Start of Exercise data

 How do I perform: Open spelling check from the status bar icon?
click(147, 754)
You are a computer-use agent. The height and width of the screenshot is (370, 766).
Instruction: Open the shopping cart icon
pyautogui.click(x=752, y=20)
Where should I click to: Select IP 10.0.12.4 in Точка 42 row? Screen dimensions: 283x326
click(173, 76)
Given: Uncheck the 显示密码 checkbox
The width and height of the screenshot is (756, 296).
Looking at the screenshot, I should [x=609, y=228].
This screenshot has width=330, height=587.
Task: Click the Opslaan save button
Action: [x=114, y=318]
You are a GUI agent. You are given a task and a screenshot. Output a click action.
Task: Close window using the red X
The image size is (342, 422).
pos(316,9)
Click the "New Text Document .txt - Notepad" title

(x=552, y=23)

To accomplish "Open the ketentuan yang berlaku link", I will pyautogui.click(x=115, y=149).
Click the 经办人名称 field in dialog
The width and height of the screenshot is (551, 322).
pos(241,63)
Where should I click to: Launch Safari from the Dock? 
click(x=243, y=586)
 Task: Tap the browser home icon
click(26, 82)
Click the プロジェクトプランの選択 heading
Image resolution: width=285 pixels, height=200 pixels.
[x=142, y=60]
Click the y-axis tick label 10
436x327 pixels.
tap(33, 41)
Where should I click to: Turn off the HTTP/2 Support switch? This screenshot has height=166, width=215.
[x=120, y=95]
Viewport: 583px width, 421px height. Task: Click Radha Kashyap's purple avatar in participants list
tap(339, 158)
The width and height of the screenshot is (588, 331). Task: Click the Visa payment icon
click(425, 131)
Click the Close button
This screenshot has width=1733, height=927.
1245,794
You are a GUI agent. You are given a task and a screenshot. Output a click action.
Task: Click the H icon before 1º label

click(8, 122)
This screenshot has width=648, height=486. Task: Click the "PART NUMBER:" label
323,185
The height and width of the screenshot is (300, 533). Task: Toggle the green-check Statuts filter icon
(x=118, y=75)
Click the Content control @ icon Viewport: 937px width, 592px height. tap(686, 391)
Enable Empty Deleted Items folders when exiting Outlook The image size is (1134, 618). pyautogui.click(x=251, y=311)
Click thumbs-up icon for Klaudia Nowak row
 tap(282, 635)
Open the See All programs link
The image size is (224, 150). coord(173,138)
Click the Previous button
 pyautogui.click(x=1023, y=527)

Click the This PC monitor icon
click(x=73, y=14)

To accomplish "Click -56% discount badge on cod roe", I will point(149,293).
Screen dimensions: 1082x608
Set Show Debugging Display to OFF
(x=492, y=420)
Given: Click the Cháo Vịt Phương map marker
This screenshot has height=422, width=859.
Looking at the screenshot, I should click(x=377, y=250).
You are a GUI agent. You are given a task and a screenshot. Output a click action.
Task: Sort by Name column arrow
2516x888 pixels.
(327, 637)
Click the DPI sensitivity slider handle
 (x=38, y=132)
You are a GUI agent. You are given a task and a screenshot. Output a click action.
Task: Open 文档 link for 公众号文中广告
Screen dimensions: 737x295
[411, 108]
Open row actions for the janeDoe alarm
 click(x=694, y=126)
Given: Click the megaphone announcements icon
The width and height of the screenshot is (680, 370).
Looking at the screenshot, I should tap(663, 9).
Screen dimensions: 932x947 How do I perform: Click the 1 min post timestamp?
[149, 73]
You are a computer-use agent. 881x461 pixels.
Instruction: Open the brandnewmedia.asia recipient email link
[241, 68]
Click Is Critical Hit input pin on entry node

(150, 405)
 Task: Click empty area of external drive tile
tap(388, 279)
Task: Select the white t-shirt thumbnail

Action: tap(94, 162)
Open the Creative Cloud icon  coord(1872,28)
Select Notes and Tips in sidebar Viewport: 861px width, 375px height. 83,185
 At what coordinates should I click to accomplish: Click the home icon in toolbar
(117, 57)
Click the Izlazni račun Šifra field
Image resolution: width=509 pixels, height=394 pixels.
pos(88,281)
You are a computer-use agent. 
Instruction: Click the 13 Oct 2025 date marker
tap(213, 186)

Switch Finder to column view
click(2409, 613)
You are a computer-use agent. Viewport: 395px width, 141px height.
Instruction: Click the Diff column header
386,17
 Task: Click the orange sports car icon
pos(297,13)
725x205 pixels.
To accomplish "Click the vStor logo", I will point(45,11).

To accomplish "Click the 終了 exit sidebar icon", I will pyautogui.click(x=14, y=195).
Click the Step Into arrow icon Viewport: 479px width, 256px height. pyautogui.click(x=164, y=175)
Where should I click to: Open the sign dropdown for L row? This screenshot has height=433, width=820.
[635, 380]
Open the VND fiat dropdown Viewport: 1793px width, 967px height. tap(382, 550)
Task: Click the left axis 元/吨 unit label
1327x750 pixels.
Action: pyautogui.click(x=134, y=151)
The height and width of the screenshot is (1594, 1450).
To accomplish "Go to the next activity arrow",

End of Exercise data

* [Aim]
Please copy the entries above word for word, from the line containing "Open row actions for the janeDoe alarm" through the end of the entries.

* [Full solution]
Open row actions for the janeDoe alarm
 click(x=694, y=126)
Given: Click the megaphone announcements icon
The width and height of the screenshot is (680, 370).
Looking at the screenshot, I should tap(663, 9).
Screen dimensions: 932x947 How do I perform: Click the 1 min post timestamp?
[149, 73]
You are a computer-use agent. 881x461 pixels.
Instruction: Open the brandnewmedia.asia recipient email link
[241, 68]
Click Is Critical Hit input pin on entry node

(150, 405)
 Task: Click empty area of external drive tile
tap(388, 279)
Task: Select the white t-shirt thumbnail

Action: tap(94, 162)
Open the Creative Cloud icon  coord(1872,28)
Select Notes and Tips in sidebar Viewport: 861px width, 375px height. 83,185
 At what coordinates should I click to accomplish: Click the home icon in toolbar
(117, 57)
Click the Izlazni račun Šifra field
Image resolution: width=509 pixels, height=394 pixels.
pos(88,281)
You are a computer-use agent. 
Instruction: Click the 13 Oct 2025 date marker
tap(213, 186)

Switch Finder to column view
click(2409, 613)
You are a computer-use agent. Viewport: 395px width, 141px height.
Instruction: Click the Diff column header
386,17
 Task: Click the orange sports car icon
pos(297,13)
725x205 pixels.
To accomplish "Click the vStor logo", I will point(45,11).

To accomplish "Click the 終了 exit sidebar icon", I will pyautogui.click(x=14, y=195).
Click the Step Into arrow icon Viewport: 479px width, 256px height. pyautogui.click(x=164, y=175)
Where should I click to: Open the sign dropdown for L row? This screenshot has height=433, width=820.
[635, 380]
Open the VND fiat dropdown Viewport: 1793px width, 967px height. tap(382, 550)
Task: Click the left axis 元/吨 unit label
1327x750 pixels.
Action: pyautogui.click(x=134, y=151)
The height and width of the screenshot is (1594, 1450).
To accomplish "Go to the next activity arrow",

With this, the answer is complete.